- What needs to be done
Wherever "This" turns up in a line of the entries below, that line counts. Say how many such lines there are, with no other words.

- Record excerpts
______

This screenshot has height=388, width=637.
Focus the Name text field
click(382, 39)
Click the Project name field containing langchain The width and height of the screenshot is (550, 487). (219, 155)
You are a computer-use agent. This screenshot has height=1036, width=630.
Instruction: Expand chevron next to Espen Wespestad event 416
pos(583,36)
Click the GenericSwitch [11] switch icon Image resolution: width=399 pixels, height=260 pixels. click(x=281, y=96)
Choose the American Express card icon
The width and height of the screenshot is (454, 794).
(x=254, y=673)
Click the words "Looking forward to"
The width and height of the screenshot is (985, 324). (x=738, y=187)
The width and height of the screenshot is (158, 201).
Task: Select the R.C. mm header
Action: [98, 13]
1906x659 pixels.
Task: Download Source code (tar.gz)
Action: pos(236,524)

______

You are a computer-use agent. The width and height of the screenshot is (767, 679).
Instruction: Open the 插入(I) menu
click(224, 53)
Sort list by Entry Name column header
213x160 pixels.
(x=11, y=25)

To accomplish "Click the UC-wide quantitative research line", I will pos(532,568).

______

- Result of the task
2